Dance on!


This past Sunday saw me, my wife and our eldest daughter comfortably seated in Bergen's largest concert hall, eyes and attention riveted on the stage where hundreds of youthful performers in rapid succession demonstrated beyond all reasonable doubt the wonders of the energetic and beautiful movements called dance.

Well, of course, our pride swelled to inexpressible proportions when our youngest appeared in the company of the other 20 or so dancers belonging to her group, but this wasn't as much about Silje Kristiane's debut on stage in front of 1500 people as it was a celebration of a gift many a believer has come to disdain and despise as sinful to the core.

IGNORANCE OR BIAS?

Maybe they have wilfully ignored the many passages in Scripture referring to dance as a way of expressing our joy in the Lord (King David danced, remember), or maybe their thinking has become conditioned by years of repeated fire and brimstone calls to abandon the ghastly carnal, licentious behaviours in the balmy dance halls or discoteques? It's true that some types of dance probably only exist to trigger wild, uninhibited erotic sensations, and it's probably also equally true that dancing to some people is simply a kind of foreplay in scant disguise. But the misuse or misappropriation of human activities and talents never automatically proves their innate sinfulness.

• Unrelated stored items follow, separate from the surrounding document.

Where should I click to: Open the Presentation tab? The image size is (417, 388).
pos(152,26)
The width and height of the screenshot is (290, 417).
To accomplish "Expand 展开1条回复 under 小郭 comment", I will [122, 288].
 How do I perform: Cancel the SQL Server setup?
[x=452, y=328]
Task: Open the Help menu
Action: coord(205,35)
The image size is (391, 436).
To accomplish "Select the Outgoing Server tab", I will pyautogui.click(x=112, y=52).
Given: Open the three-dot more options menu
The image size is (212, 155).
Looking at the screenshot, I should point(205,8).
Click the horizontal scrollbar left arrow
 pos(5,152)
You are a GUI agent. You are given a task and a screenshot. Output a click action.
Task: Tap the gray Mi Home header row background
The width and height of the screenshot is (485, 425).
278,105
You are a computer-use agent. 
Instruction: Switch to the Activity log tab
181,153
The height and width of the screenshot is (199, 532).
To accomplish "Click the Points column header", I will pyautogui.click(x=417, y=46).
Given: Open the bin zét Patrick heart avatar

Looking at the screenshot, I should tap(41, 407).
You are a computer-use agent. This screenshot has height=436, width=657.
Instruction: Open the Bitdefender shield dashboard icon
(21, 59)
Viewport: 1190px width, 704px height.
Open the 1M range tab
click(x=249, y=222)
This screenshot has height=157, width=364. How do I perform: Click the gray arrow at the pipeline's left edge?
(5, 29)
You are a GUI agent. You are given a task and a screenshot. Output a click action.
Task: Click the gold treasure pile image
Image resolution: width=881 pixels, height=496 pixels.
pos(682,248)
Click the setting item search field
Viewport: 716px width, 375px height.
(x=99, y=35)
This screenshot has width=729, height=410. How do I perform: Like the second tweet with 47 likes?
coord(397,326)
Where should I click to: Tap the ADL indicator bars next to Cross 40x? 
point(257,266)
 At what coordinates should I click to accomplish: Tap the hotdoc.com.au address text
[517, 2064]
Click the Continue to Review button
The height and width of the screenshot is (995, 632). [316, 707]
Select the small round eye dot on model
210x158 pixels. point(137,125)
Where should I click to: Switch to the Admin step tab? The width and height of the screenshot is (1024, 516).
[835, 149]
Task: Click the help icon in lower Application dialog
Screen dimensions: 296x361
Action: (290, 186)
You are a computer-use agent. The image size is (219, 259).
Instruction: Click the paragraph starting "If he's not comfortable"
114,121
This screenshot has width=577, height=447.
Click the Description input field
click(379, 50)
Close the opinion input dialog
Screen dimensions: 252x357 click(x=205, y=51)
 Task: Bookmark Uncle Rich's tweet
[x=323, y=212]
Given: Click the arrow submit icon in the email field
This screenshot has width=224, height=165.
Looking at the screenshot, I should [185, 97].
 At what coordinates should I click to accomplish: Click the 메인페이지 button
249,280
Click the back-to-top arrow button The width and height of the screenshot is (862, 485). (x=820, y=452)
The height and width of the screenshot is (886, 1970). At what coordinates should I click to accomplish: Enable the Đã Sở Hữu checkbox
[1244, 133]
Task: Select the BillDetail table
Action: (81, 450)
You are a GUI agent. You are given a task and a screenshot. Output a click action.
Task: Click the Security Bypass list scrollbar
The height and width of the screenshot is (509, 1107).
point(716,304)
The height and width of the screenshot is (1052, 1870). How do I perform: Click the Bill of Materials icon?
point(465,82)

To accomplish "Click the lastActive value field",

God created man with a physical body. And that physical body was intented for daily use, whether in work or in leisure. And with the same bodies with which we serve God in the honourable work we do in the fields, in the offices, in the machine halls; with the same bodies we create moments of aesthetic rapture; with the same bodies we take the ordinariness of controlled movements and elevate them into exceptional displays of visual delight.

PRAISE FROM THE ATHEIST

The vast majority of dancers that graced the stage floor that Sunday night, aged 6 or 16, simply - maybe unwittingly - praised the God who gave them their bodies. They may never have consciously intended their performances to be perceived of as acts of praise, but sometimes our own motives matter very little: what results from our many hours of labour and preparation still testifies to the genius of our Maker. The painting by the atheist, the song by the hedonist, the food prepared by the agnostic chef: all may inspire an awareness in us that God can be honoured by all that we do.

Dance on, believers. Never let cases of misuse hinder you from heaping praise on your heavenly father, even when you dance to the highly contagious and masterly crafted rhythms of the incomparable Michael Jackson.